- Jason Mewes is scheduled to sign autographs for Metro Entertainment this month. For more information on times and dates email metrocomix@aol.com or call (805) 963-2168 for tickets. That’s all the info we have right now.
- One of this week’s stories in the mock/humor newspaper “The Onion” is titled ‘37 Record-Store Clerks Feared Dead In Yo La Tengo Concert Disaster’. aving the words ‘37′ and ‘Clerks’ in the same headline may be a coincidence, but you never know.
- For those of you that missed out when they are in short supply, “Panel One” (which features a script from an early comic Kevin wrote for Oni Press) is now back in stock at Amazon.
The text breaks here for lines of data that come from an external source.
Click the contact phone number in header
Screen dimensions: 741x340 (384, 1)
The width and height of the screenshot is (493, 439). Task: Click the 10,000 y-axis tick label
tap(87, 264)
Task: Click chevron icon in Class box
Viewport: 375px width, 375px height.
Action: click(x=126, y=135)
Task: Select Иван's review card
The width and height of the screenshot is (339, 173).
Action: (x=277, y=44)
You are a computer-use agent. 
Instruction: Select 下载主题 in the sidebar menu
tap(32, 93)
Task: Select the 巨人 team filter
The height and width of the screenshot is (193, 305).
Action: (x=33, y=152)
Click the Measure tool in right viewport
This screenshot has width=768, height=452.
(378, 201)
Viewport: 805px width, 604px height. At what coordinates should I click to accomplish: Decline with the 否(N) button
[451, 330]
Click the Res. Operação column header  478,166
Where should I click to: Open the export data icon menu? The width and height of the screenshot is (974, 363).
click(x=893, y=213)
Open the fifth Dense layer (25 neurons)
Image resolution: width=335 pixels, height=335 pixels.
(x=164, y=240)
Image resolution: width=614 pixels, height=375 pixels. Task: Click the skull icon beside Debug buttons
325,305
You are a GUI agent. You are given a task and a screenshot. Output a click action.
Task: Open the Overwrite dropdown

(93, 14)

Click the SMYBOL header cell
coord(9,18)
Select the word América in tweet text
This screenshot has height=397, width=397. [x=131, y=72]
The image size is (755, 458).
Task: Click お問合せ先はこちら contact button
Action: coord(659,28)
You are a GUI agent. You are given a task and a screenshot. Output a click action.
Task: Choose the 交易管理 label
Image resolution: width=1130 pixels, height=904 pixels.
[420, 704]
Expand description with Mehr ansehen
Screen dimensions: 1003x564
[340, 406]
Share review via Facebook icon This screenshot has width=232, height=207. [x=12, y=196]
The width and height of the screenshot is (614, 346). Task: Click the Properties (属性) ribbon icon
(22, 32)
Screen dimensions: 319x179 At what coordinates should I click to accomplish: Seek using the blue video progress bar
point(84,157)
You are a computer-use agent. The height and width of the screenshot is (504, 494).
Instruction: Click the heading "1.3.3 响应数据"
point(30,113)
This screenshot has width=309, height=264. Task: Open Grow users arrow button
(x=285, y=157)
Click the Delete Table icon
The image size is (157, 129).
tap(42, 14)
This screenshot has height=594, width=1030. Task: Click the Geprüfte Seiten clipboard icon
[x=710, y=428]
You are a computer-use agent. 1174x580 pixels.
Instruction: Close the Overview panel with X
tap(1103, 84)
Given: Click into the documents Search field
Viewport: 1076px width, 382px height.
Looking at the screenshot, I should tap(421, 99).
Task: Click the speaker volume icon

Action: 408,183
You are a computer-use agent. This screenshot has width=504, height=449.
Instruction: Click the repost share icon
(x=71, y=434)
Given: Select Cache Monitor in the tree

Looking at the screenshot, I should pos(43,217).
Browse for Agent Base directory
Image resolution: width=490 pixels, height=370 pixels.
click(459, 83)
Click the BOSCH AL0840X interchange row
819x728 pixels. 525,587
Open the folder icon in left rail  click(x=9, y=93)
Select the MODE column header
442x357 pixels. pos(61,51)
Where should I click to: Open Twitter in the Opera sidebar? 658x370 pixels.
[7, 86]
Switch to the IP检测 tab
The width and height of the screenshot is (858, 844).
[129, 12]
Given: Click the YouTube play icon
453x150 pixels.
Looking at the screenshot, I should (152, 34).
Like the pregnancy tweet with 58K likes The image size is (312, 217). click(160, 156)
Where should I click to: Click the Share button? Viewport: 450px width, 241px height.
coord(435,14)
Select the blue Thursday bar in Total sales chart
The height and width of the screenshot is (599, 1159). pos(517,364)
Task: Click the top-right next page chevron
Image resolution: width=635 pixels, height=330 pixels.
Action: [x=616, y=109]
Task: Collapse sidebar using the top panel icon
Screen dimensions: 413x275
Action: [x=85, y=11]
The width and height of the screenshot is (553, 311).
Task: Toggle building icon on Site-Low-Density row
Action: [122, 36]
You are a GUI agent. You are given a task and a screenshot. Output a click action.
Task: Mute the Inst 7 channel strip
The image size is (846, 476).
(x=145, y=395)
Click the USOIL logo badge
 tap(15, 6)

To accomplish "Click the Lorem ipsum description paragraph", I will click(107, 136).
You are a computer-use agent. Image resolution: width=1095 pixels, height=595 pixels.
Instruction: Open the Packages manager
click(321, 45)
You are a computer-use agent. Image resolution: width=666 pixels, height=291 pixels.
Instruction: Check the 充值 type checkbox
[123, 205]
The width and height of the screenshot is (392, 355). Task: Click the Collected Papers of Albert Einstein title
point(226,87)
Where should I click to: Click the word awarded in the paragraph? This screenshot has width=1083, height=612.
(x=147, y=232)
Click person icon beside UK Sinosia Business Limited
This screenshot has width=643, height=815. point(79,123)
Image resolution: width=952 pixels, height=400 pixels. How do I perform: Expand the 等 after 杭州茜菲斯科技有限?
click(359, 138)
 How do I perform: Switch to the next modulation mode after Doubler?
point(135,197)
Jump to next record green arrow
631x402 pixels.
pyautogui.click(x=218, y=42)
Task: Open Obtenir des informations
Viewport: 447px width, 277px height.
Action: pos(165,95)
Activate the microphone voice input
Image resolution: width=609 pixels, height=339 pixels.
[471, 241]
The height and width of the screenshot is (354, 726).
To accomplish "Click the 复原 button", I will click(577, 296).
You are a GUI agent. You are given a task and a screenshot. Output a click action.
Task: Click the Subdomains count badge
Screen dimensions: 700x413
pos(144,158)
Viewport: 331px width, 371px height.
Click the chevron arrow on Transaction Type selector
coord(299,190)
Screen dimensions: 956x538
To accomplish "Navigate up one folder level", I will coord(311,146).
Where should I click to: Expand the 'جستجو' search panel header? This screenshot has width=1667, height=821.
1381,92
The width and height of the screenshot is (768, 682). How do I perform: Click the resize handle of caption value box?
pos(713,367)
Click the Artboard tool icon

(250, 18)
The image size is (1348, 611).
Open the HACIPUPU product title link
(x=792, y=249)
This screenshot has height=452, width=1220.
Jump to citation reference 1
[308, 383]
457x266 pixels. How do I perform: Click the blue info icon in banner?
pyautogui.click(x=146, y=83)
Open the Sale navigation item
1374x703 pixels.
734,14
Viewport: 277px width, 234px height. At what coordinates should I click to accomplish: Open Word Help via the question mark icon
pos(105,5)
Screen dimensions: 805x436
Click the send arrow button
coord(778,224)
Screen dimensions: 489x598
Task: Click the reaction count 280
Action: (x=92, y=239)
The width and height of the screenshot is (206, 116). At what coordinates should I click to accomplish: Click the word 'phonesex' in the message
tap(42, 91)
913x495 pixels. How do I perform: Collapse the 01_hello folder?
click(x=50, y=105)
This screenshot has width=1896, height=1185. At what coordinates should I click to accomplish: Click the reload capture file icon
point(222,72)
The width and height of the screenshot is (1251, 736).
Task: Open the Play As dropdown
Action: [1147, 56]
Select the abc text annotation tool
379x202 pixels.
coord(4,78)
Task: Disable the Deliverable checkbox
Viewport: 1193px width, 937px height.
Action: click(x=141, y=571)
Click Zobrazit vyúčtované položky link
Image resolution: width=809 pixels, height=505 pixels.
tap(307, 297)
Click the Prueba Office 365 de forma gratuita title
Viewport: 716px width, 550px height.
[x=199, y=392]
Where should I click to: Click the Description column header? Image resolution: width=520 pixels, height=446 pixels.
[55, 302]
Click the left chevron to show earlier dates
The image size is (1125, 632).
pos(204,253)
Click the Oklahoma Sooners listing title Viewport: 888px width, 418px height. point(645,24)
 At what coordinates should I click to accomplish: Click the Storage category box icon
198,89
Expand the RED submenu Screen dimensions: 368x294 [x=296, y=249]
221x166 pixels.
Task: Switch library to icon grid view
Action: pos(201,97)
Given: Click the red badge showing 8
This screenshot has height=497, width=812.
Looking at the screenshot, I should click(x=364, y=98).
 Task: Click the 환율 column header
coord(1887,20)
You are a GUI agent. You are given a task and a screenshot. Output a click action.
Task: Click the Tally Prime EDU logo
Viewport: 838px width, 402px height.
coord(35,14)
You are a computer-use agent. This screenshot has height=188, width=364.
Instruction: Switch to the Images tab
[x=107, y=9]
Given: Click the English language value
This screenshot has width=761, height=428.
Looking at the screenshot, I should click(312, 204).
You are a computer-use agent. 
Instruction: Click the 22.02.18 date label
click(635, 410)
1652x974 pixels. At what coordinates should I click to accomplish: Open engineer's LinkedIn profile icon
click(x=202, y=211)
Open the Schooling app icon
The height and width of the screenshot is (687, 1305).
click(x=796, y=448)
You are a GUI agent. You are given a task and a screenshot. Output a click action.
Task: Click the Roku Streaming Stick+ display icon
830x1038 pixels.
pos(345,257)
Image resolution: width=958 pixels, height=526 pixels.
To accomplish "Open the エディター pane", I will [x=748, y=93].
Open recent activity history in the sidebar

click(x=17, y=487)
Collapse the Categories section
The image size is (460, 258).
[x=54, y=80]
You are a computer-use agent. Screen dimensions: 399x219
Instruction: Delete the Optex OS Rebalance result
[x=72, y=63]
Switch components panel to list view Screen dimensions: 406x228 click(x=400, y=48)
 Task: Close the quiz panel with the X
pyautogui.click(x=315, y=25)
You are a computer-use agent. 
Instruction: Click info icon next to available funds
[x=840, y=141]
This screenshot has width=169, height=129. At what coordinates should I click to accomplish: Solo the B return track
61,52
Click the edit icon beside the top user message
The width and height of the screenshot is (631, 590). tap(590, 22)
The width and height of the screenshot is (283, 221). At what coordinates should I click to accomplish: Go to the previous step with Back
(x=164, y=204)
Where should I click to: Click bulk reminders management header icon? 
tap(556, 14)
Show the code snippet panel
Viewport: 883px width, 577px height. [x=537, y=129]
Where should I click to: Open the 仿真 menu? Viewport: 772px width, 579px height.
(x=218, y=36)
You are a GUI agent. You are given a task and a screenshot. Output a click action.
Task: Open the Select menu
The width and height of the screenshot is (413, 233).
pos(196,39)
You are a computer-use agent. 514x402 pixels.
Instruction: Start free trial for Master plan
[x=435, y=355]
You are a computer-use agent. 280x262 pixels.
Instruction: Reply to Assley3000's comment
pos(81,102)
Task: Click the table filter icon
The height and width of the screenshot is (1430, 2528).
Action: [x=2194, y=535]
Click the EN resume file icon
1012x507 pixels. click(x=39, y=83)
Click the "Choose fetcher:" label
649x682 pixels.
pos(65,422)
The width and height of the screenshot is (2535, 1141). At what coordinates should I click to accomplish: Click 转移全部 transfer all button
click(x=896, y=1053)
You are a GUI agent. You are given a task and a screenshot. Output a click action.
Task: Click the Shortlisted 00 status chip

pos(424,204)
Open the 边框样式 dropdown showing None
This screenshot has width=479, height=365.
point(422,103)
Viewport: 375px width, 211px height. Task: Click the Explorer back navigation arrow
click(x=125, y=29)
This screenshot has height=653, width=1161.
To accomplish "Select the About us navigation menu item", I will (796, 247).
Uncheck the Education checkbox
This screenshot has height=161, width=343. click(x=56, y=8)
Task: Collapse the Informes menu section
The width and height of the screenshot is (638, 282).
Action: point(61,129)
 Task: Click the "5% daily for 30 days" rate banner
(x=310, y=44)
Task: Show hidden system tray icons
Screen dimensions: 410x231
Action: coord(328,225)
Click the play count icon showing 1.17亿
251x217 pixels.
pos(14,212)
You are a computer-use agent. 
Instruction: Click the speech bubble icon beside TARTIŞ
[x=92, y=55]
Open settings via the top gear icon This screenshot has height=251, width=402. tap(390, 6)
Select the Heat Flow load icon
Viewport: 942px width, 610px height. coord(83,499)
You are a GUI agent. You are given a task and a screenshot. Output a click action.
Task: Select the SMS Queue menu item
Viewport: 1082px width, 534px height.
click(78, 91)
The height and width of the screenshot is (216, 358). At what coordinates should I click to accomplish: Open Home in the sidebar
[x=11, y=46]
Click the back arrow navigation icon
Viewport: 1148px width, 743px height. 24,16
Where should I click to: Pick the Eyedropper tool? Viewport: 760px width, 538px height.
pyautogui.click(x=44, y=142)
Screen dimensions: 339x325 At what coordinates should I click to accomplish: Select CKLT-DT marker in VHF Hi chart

- Denmark’s yearly “Night Film Festival”, taking place in the capital of Copenhagen from April 5th to the 14th, and in the second largest city of Aarhus from April 17th to 21th, is playing Jay & Silent Bob Strike Back as part of their “Main Program”, which consists of roughly 30 movies. Information on showtimes is available at www.natfilm.dk. Here’s a translation of the description they have of the film:
Kevin Smith is an old festival favorite, and both “Clerks”, “Chasing Amy” and “Dogma” have been shown at the Copenhagen Night Film Festival (NatFilm). In all thre films, the mystical supporting characters Jay and Silent Bob (Jason Mewes and Smith himself) have stood at the side of the picture and smoked joints, while they’ve hurled out toilet humour as well as blasphemic and politically incorrect comments. Over time, they’ve gotten their very own fan following, and Smith has now pulled them into the mainstream and given them their very own movie. And naturally, the are a textbook example of bad taste and bad jokes, full of slanderous parodies of other movies, parodies on the producing company, Miramax, and a non-stop stream of genital jokes. Add to this a number of dedicated Hollywood people, who show up and play themselves, including Wes Craven, Gus Van Sant, Matt Damon, and Ben Affleck. In “Jay and Silent Bob Strike Back”, the last two mentioned are at work making a sequel to their joint breakthrough film, “Good Will Hunting”. Speed-talker Chris Rock, who played an angel in “Dogma”, also makes an apperance. He plays the movie director behind “Bluntman and Chronic”, who is meant to be making a film about the lives of Jay and Silent Bob, but is really a film version of the cartoon from “Chasing Amy”. Confused? It’s not half as complicated as it sounds. On the contrary, Smith gains greatly by raiding his previous movies, and the critic who called the movie “an in-joke of epic proportions” hits the joker right on the head.